Una mañana, una mujer bien vestida se paró delante de un indigente. Ella le sonreía y él pensó que solo quería burlarse por estar andrajoso.
Con respeto, le pidió que lo dejara en paz, pero ella, en vez de retirarse, se agachó y le tendió la mano. Todo este acto fue presenciado por un policía que se acercó a ayudar a la mujer.
La dama invitó al indigente a una renombrada cafetería que estaba cerca. Pero el orate se resistió. Sin embargo, la dama y el policía lo convencieron.
Estando en una mesa se acercó el dueño de la cafetería y pidió que abandonaran su local porque le daba mal aspecto.
La mujer tomó la palabra y le preguntó si sabía de la compañía Hernández y Asociados. El dueño del local admitió que sí, y aclaró que era uno de sus mejores clientes.

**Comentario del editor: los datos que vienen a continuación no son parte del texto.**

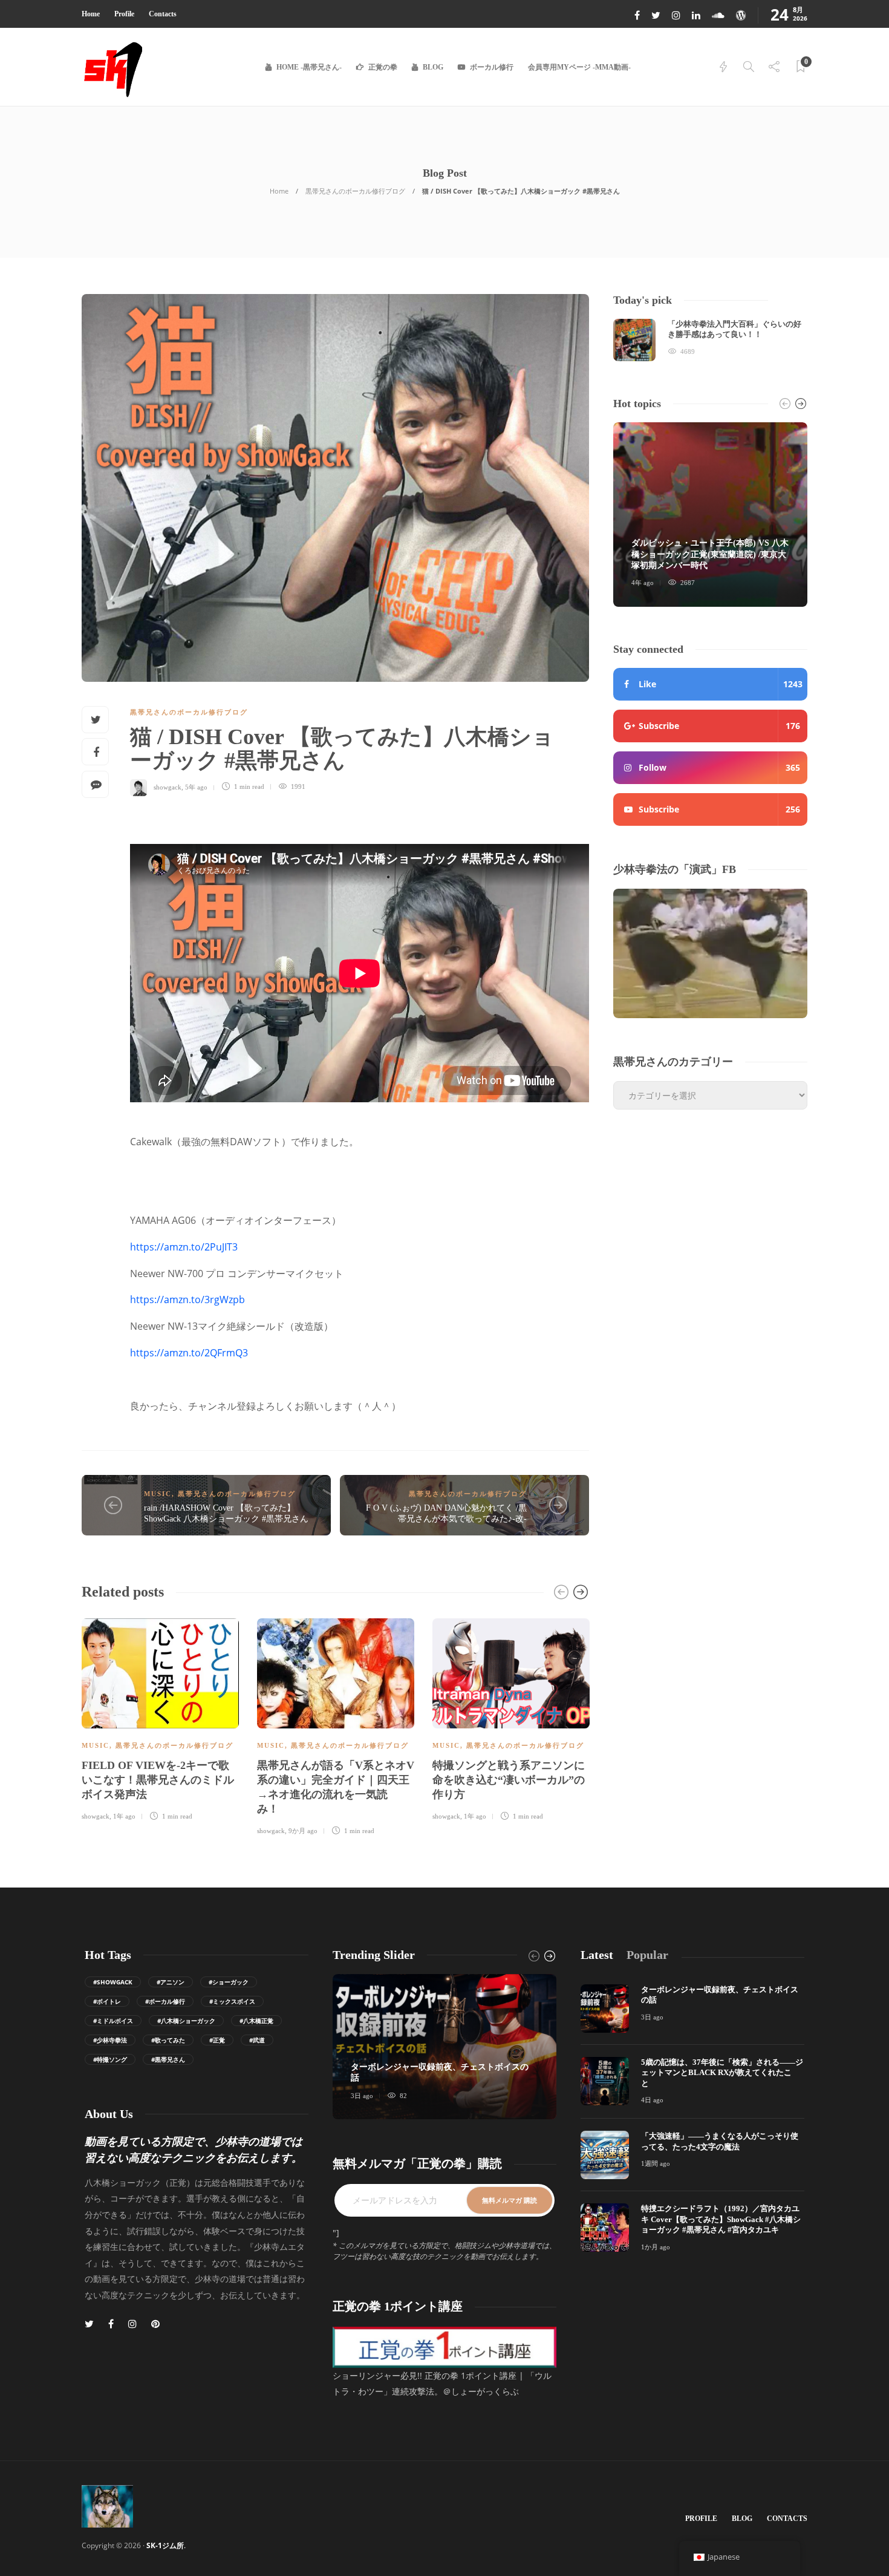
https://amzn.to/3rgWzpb (187, 1299)
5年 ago (196, 786)
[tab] (597, 1955)
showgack (167, 786)
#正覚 (217, 2040)
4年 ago (642, 582)
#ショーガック (229, 1982)
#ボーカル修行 (165, 2001)
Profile (124, 14)
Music (158, 1493)
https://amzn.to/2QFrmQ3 (189, 1352)
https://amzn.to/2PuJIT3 (184, 1247)
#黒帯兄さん (168, 2059)
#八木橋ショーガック (186, 2020)
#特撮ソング (110, 2059)
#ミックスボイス (232, 2001)
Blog (433, 67)
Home (91, 14)
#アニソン (170, 1982)
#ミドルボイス (113, 2020)
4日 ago (652, 2100)
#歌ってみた (168, 2040)
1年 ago (124, 1816)
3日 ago (362, 2095)
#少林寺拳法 (110, 2040)
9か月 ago (303, 1830)
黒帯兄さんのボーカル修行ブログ (355, 190)
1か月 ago (655, 2247)
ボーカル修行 (491, 67)
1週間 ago (655, 2163)
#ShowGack (112, 1982)
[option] (160, 1717)
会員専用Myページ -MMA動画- (579, 67)
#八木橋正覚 (256, 2020)
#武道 (257, 2040)
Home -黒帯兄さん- (309, 67)
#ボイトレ (107, 2001)
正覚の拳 (382, 67)
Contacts (163, 14)
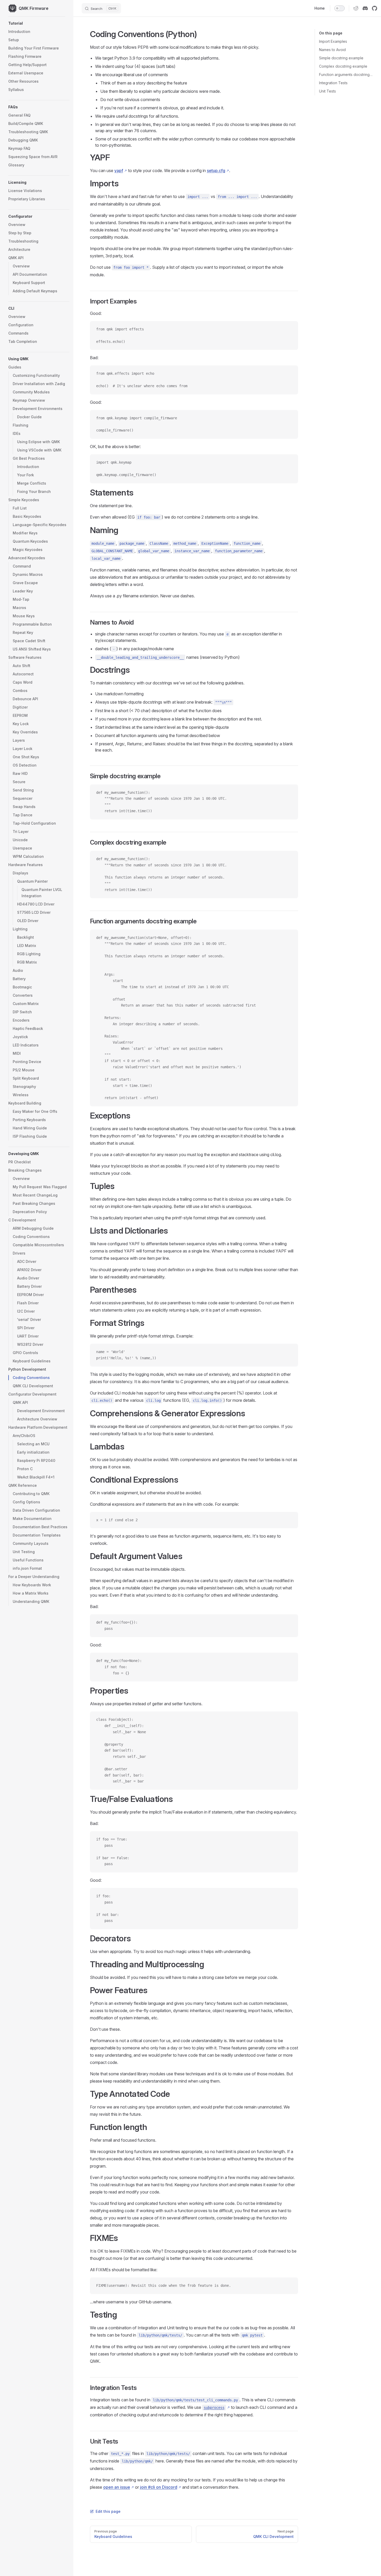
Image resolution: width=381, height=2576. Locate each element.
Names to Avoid (332, 49)
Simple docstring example (341, 58)
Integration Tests (333, 83)
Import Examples (333, 41)
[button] (38, 23)
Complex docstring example (343, 66)
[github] (374, 8)
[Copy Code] (290, 329)
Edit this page (108, 2511)
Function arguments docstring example (346, 74)
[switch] (339, 8)
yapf (118, 170)
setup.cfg (216, 170)
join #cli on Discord (158, 2487)
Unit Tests (327, 91)
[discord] (365, 8)
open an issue (116, 2487)
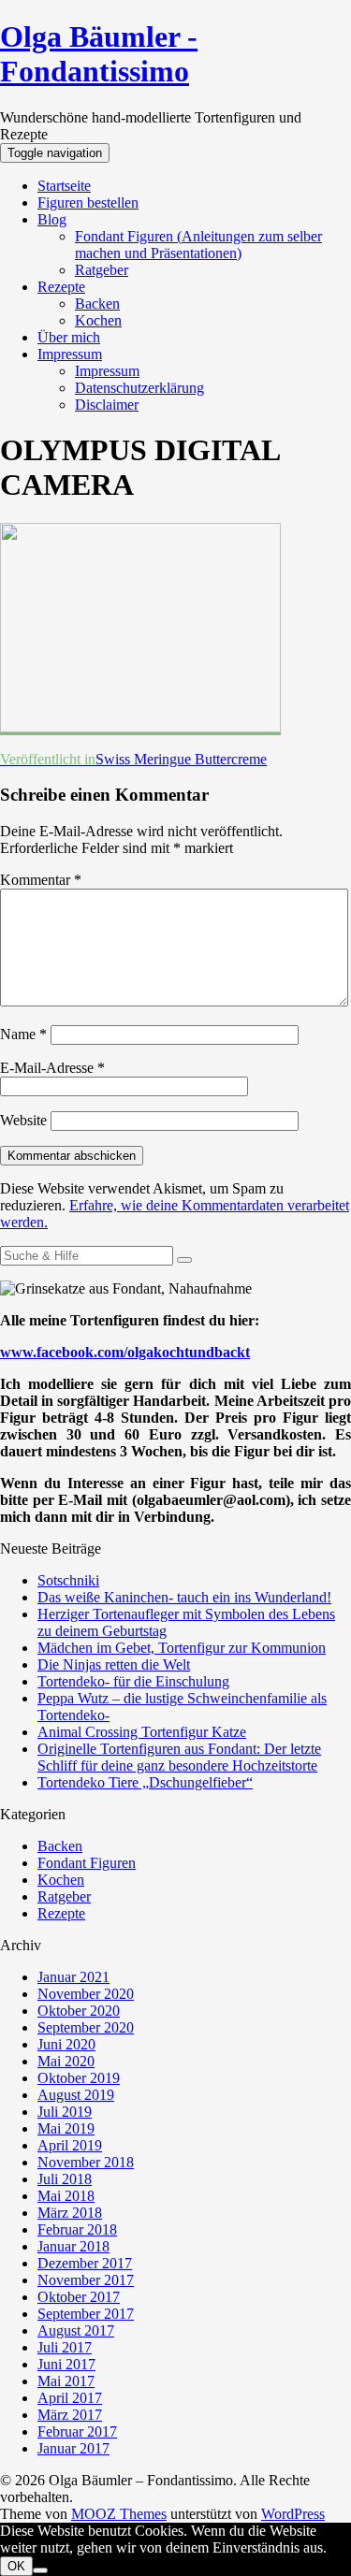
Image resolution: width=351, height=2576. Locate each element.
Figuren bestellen (88, 202)
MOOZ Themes (119, 2514)
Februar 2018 (77, 2229)
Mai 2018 (66, 2196)
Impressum (69, 354)
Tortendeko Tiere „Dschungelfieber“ (145, 1782)
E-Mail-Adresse (52, 1068)
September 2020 (85, 2027)
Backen (97, 303)
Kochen (98, 320)
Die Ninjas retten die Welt (113, 1664)
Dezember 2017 (84, 2263)
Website (23, 1120)
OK (16, 2566)
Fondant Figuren (86, 1863)
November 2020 (85, 1994)
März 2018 (69, 2213)
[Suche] (184, 1260)
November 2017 (85, 2280)
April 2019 (69, 2145)
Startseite (64, 186)
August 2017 (75, 2330)
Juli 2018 (64, 2179)
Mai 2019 (66, 2128)
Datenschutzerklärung (139, 388)
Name (23, 1034)
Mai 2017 (66, 2381)
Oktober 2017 (78, 2297)
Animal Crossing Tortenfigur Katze (141, 1732)
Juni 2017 (66, 2364)
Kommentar (40, 880)
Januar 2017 (73, 2448)
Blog (51, 219)
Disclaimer (107, 404)
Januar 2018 (73, 2246)
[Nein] (40, 2570)
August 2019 (75, 2095)
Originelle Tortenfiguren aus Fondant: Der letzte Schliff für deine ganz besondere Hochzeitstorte (179, 1757)
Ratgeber (101, 270)
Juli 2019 (64, 2112)
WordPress (293, 2514)
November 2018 (85, 2162)
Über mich (68, 337)
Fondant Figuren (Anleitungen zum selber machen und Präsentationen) (198, 244)
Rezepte (61, 287)
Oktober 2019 (78, 2078)
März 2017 (69, 2415)
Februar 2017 (77, 2431)
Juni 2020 (66, 2044)
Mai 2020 (66, 2061)
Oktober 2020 (78, 2011)
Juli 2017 (64, 2347)
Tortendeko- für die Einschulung (133, 1681)
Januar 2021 (73, 1977)
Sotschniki (68, 1580)
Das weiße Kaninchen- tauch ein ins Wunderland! (184, 1597)
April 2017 (69, 2398)
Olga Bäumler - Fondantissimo (98, 54)
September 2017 (85, 2314)
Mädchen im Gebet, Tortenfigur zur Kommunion (181, 1648)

La mujer se presentó como la presidenta y dueña de esa compañía, por lo que el propietario de la cafetería quedó sin palabras, y no le quedó de otra que atenderlos.
En aquella mesa, la mujer le recordó al indigente que fue ella la mujer que una vez llegó pidiendo trabajo en el restaurante donde él laboraba, y aunque lo pudieron botar, él ordenó un buen menú, se lo entregó y asumió la cuenta.
Ahora ella le retribuía semejante gesto. Aquel policía fue testigo de esta amistad de muchos años en la que predominó la gratitud.